Aid and support to the tune of more than US$12 million by the Granger Government and the Caribbean Development Fund will be given to the villages of Ithaca, Triumph, Buxton and Mocha – largely African Guyanese villages – to help them revitalise agriculture.
On the face of it, helping to develop Guyana’s agricultural sector is commendable; but when the same Government has retrenched over 5,000 sugar workers, closed sugar estates, and is throwing rice farmers at Hope Estate off the land — all the affected workers and farmers being mainly Indian Guyanese – those other moves to boost agricultural development expose a clear racial bias.
Granger says his Government is trying to regain lost ground, and is helping communities neglected by the PPP/C Government; but pursuing a policy of “regaining lost ground” by wilfully creating jobless communities of mainly Indian Guyanese is unjust, and the move to reopen the Skeldon and Enmore sugar estates shows that shutting down the estates was never the result of a considered development strategy. It appears as an act of vengeance against perceived PPP supporters.
For too long, Guyana has been the victim of this tit-for-tat politics. Whatever ills the PPP/C did during its governance, it did hand over a civil service, Police Force and army that had not changed much since Burnham’s time. They were still staffed largely by African Guyanese, a status quo that is now being widened by Granger to include as many other sectors as possible.
Indian Guyanese have always been relegated to an ethnic minority status that belies their numbers in a region where African Caribbean culture and politics are dominant; and African Guyanese, via the PNC, continue to act from this position of dominance.
While we all emerged from a brutal colonial past, we have yet to rediscover that short-lived united front that was evident when we stood against colonialism and fought for our freedom. We continually betray that legacy of dignity and courage, and find ourselves shaping our own history of brutality, corruption and contempt as we scrap over “whose Guyana?”

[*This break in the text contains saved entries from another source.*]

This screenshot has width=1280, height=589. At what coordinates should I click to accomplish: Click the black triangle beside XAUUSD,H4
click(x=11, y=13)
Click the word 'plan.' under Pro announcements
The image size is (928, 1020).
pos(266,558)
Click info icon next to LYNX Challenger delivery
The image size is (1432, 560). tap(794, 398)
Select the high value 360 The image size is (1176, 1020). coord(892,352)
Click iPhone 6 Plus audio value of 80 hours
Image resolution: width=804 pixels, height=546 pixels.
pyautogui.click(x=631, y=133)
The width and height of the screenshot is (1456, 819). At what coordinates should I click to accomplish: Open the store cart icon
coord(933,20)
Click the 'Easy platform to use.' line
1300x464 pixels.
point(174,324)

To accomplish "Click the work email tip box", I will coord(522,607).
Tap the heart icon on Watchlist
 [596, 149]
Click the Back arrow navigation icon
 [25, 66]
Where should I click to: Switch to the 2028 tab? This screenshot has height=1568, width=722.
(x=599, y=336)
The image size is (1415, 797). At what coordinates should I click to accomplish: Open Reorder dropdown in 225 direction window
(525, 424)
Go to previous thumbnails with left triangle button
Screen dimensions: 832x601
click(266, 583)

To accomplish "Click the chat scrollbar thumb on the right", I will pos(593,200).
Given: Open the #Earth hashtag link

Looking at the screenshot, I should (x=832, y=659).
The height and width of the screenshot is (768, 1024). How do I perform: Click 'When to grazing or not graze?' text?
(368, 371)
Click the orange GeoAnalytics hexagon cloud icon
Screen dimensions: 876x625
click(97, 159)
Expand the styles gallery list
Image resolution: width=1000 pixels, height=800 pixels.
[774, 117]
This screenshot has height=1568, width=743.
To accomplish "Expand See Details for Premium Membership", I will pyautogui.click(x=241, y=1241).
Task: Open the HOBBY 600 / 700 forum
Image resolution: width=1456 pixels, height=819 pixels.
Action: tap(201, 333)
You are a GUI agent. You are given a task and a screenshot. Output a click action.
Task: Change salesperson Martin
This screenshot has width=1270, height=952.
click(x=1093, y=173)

Like all history, ours occurred on a continuum. It cannot be picked apart piecemeal, but is a legacy inherited by every citizen, whose story adds to the historical narrative. No one is an island because of the interconnectedness of the time continuum.
History also gives a measure of how far we have travelled, and how much still needs to be done; and Guyana’s post-independence fight for political domination along ethnic, partisan lines has created varying levels of distrust for our political leadership, which is yet to rise to the challenge and embody the hopes of this nation of peoples.
Perhaps there needs to be a seismic shift, and the real struggle should be to first accept the legacy that history has placed on us, and to establish and uphold a political system that would provide just governance of a richly diverse society of peoples, who each have talents and skills that can help build this country.